今日は、ここ数年、いや数十年生きてきた中でベスト3に入るような勇気と決断を要する日だったので、今現在、日記なんてこれっぽっちも書く気力なんてないけど、もう風呂も入っちゃったし、晩ご飯だって食べたし、テレビはつまんないし、携帯は職場のロッカーだし、内閣支持率は下がる一方だし、ユーロ圏景況感指数の低下は経済予測修正の理由にならないしで、何がなんだか自暴自棄。もう後には引けない。サイは投げられた。1の目が出た。振り出しに戻った。
 
勇気と決断は僕が一番苦手とする種類のものである。郷に従い続ける人生を送ってきた僕にとって勇気など皆無。様々な選択肢を常に他人に委ねる人生を送ってきた僕にとって決断など茶番。皆無と茶番。僕の人生はこの言葉に集約されている。その僕が、胃が引き攣るような勇気と、後先省みない決断を、なぜしなくてはならなかったか。神のみぞ知る。なんて。神の味噌汁。
 
さて、今現在の僕の心境は晴朗且つ憂鬱。
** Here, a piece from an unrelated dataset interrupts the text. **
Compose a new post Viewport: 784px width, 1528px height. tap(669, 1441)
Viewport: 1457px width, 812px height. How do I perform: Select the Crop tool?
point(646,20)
対極した感情がまるで家庭内暴力の耐えない夫婦のように、まさにドメスティックにバイオレンスに同居している。眩いばかりの希望と身を引き裂かんばかりの悔恨。もはや あぁどうしよう。などと言っても始まらぬ。今はただ前進あるのみ。だけどまだ慎重にね。そうだ。歩伏前進だ。敵に見つからぬよう。地雷を踏まぬよう。敬虔慇懃に。 
 
先述の通り、携帯電話を職場のロッカーに忘れてきたので、この漠然とした気持ちを誰にも伝えることができない。だからこうやって不特定多数の人たちに、抽象的に伝えることしかできない。僕は今苦しいんだよ。って。いやしかし気分は晴れやかだ。うん。とにかく複雑なんだ。こういう心境を混乱と言うのだろう。
 
まぁしかし、勇気と決断を要するもので普遍的なものといえば、そう、愛の告白。いや、今回の場合は愛の告白とは違うんだけどね。僕はもう愛の告白なんて一生しないことに決めてるんだから! 好きになる生き方じゃなくて好かれて生きる道を選んだんだから! 妥協の産物を貪って生きることにしたんだから! ね。愛の告白。あれは勇気と決断の象徴的な事象だと思う。しかし愛の告白をもってしても今回の勇気と決断は比にならない。
 
先述の通り、もう後には引けない。サイは投げられた。1の目が出た。振り出しに戻った。ってこと。